To answer obliquely, "What do you require?"

The problem is that Paxon doesn't fix any of the problems that the Sharks are having. They lost their sole IS possession (Nyserta) to the Ghost Bears, and yet are still eager to be trading in the IS. They took massive losses at Tukayyid and yet still have to hold their massive clan space possessions with what's left. The Adders smelled blood in the water and had been staging Trials for Diamond Shark territory.

Their main needs are military hardware and warm bodies to operate it. In this era, Khan Hawker is letting saKhan Sennet and Factor Angus try to scrape together a replacement Touman. Long term, sure it's more resources, but in the short run Paxon is a white elephant: more to defend but nothing immediately to defend it with. It's sure to be lost in a Trial to someone.

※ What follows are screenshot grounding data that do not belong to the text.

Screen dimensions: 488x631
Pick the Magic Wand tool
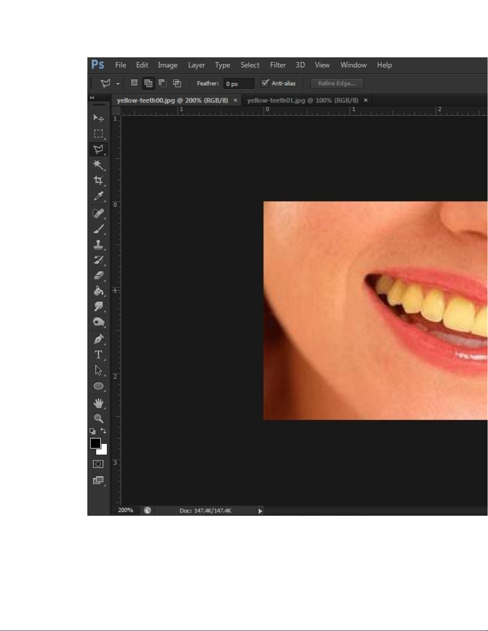coord(98,165)
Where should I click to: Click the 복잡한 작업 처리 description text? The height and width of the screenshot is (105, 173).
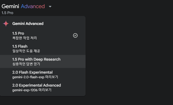[24, 38]
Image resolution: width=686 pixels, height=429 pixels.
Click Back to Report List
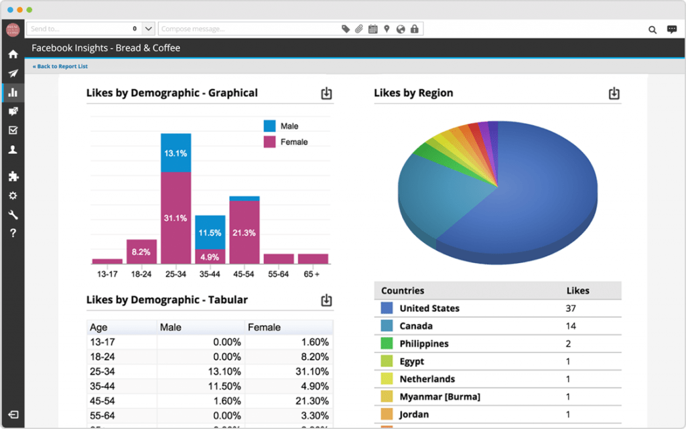60,66
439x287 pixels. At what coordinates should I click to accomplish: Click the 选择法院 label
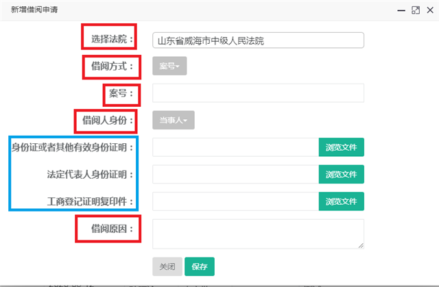[x=110, y=39]
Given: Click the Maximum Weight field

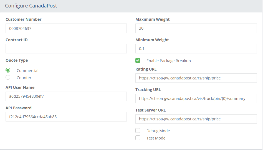Looking at the screenshot, I should [x=196, y=28].
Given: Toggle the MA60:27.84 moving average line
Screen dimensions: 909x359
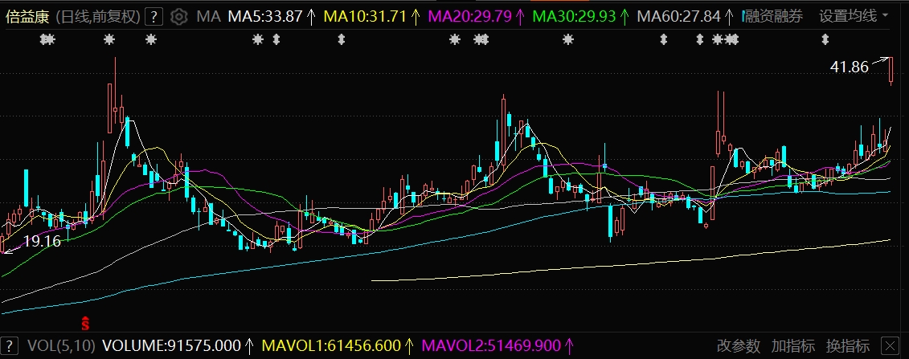Looking at the screenshot, I should tap(678, 16).
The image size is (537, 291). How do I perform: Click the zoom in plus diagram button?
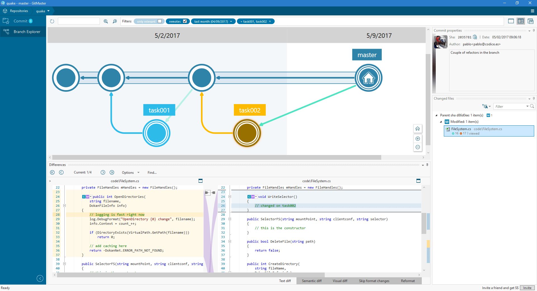[418, 139]
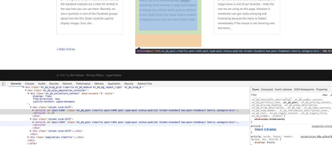This screenshot has width=332, height=145.
Task: Expand the flex shorthand property triangle
Action: point(262,130)
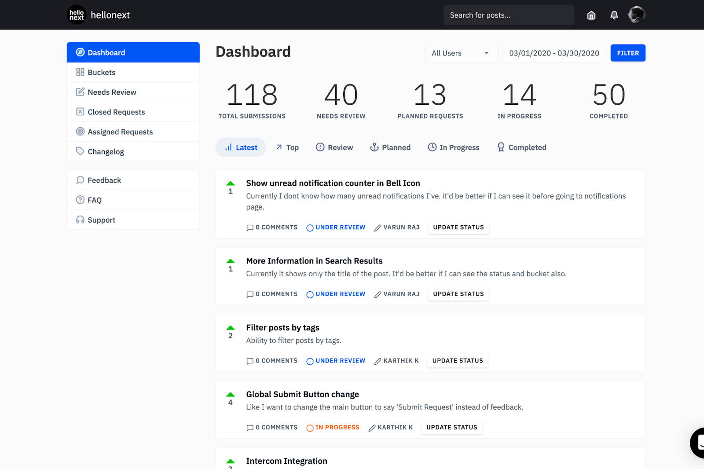This screenshot has width=704, height=469.
Task: Open Update Status for 'More Information in Search Results'
Action: click(x=458, y=294)
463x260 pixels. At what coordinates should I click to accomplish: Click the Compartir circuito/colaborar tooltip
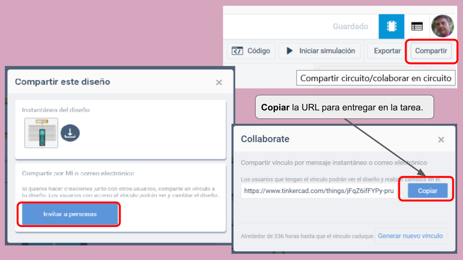click(375, 78)
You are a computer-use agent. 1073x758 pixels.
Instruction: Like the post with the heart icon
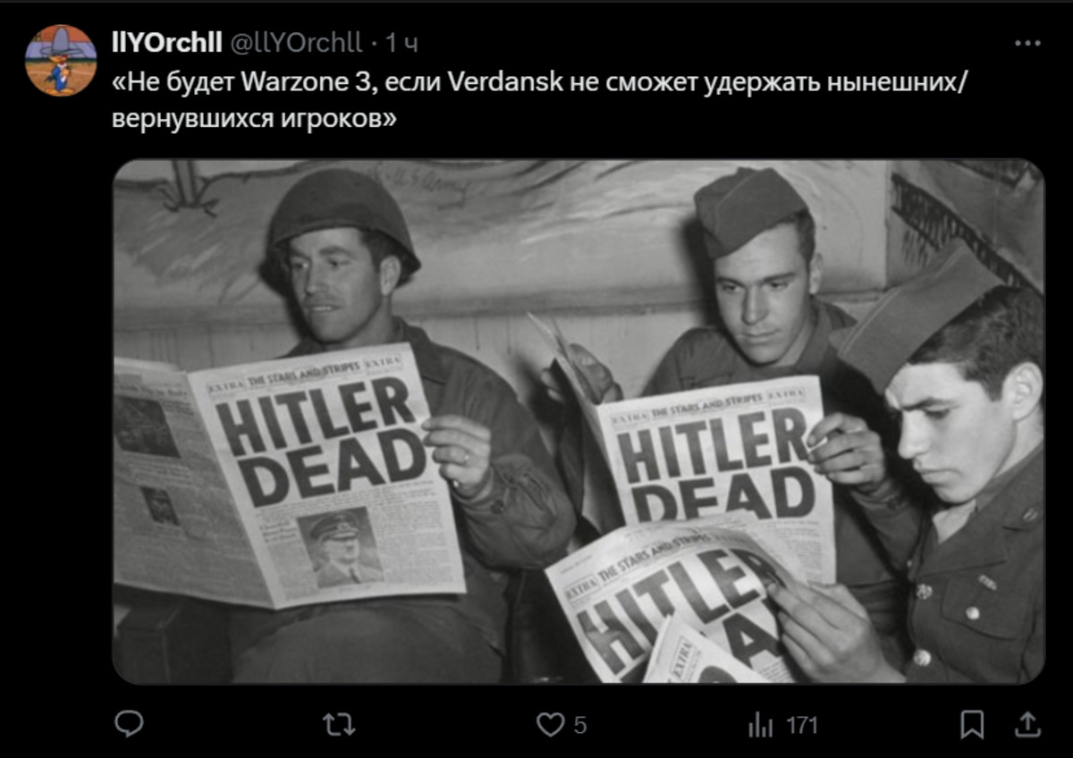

So they won't trade cash, resources, capital equipment, ships, or labor.

What might make sense is a land swap for territory that's harder to defend but equally lucrative. Not knowing the relative profitability of each enclave, I can't really tell you for sure, but... the possession on New Kent, for example, was sure to be targeted by the Vipers at some point, but is very while they have it. The Wolves have the strength to hold it.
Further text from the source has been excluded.